Amber is an academic prototype to decide the probabilistic termination behavior of Prob-solvable loops.

Run Amber with Docker

The repository comes with a Dockerfile. This is the easiest way to run Amber.

  1. Make sure Docker is installed on your local machine (docs.docker.com/get-docker/).

  2. Execute the following command, to run a docker container containing Amber and connect to the container:

docker run -ti marcelmoosbrugger/amber

Now you can run Amber on a given benchmark file with the following command:

./amber benchmarks/past/2d_bounded_random_walk

If you want to use your own benchmarks within the Docker container please see the Docker documentation on volumes (docs.docker.com/storage/volumes/).

Local Installation

Amber needs the following dependencies:

  • Python version ≥ 3.8 and pip
  • scipy
  • diofant
  • lark-parser

To install these you can do the following steps.

  1. Make sure you have python (version ≥ 3.8) and pip installed on your system. Otherwise install it in your preferred way.

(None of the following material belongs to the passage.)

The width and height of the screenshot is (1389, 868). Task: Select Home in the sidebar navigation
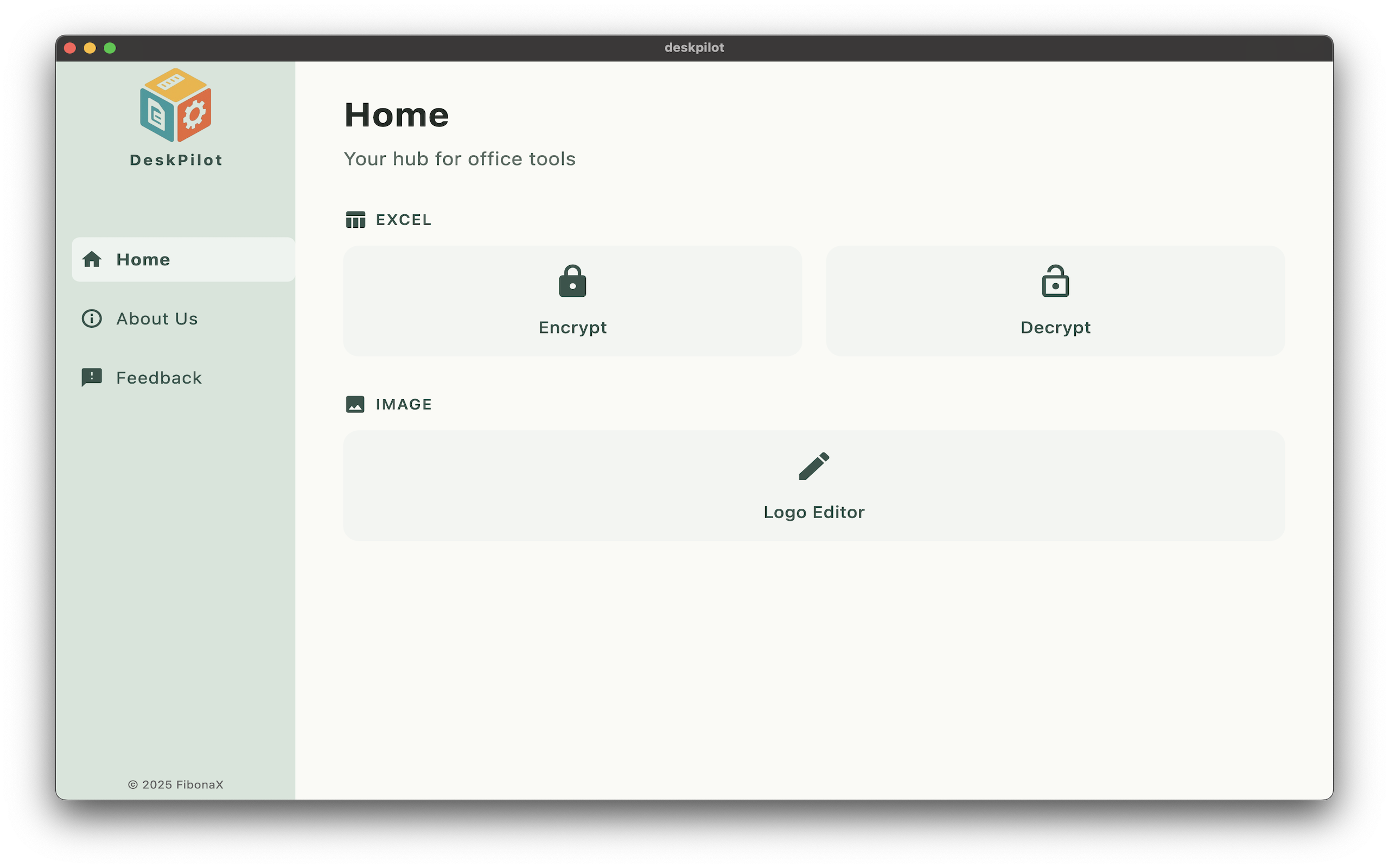click(142, 259)
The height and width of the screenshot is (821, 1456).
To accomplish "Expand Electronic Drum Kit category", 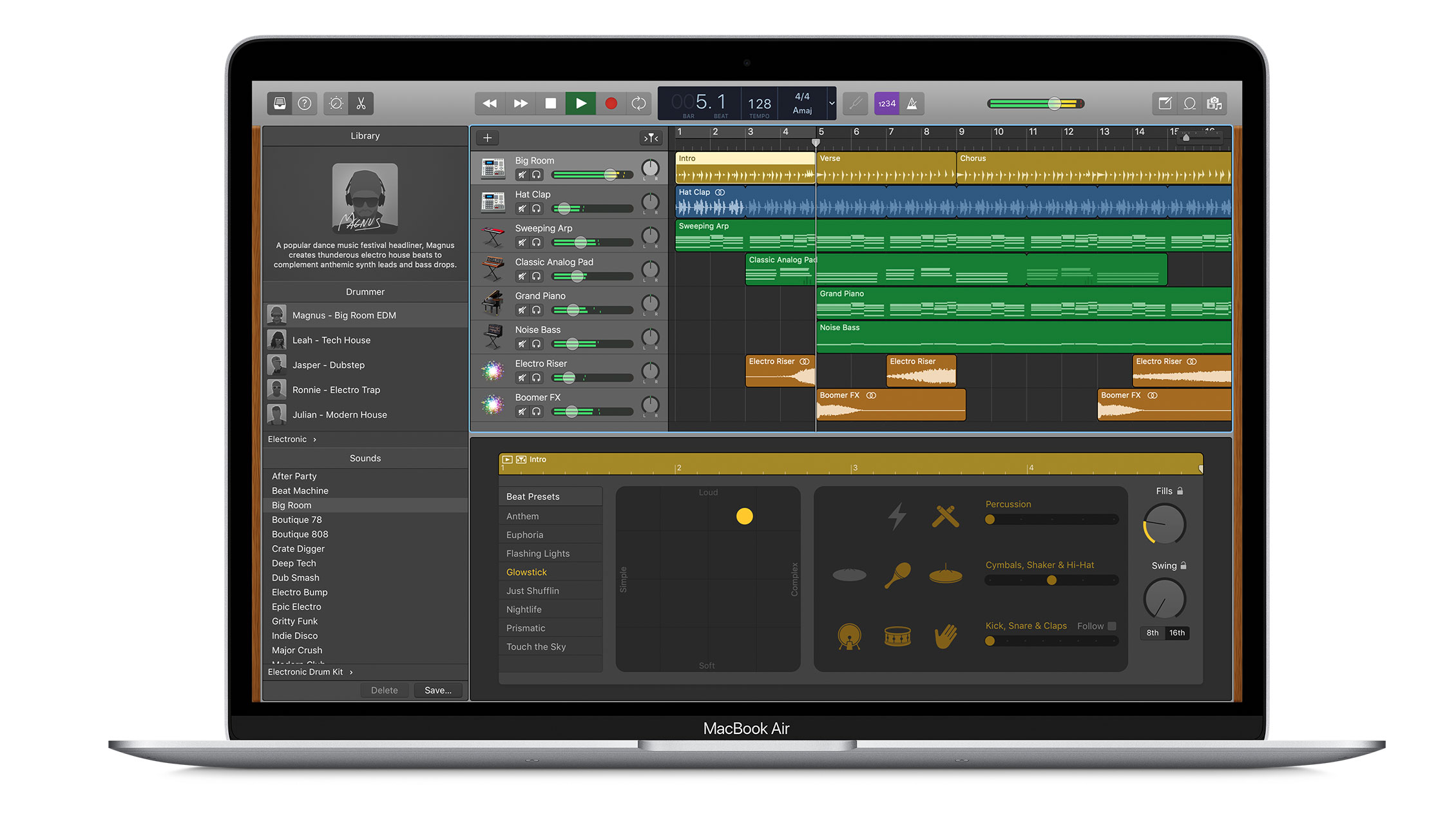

  2. Clone the repository:

git clone git@github.com:probing-lab/amber.git
cd amber
  1. Create a virtual environment in the .venv directory:
pip3 install --user virtualenv
python3 -m venv .venv
  1. Activate the virtual environment:
source .venv/bin/activate
  1. Install the required dependencies with pip:
pip install -r requirements.txt

If the previous command failed, try the following instead:

python -m pip install -r requirements.txt

Run Amber

Having all dependencies installed, you can run Amber for example like this:

python ./amber.py --benchmarks benchmarks/past/2d_bounded_random_walk

A more extensive help can be obtained by:

python ./amber.py --help

Run Automatic Tests

You can run all automatic tests with:

python -m unittest

Writing your own Prob-solvable loop

A Prob-solvable loop consist of initial assignments (one per line), a loop head while P > Q: and a loop body consisting of multiple variable updates (also one per line). The loop guard P > Q consists of two polynomials P and Q over the program variables.

Initial assignments:

  • format: `var = value
  • comment: not all variables have to have initial value specified
  • example: x = 123

Variable updates:

  • format: var = option1 @ probability1; option2 @ probability2 ...
  • comment: last probability can be omitted, it's assumed to be whatever values is needed for probabilities to sum up to 1.
  • comment: variables can depend only on previous variables non-linearly, and on itself linearly - e.g. x = x + 1 followed by y = y + x^2 is allowed. However, x = x + y followed by y = y + 1, or x = x^2 is not allowed.
  • example: x = x @ 1/2; x + u

An example program would be:

# this is a comment
y = 0.01
x = 5
while x > 0:
    y = 2*y
    x = x + 200*y**2 @ 1/2; x - y**3

More examples can be found in the benchmarks folder.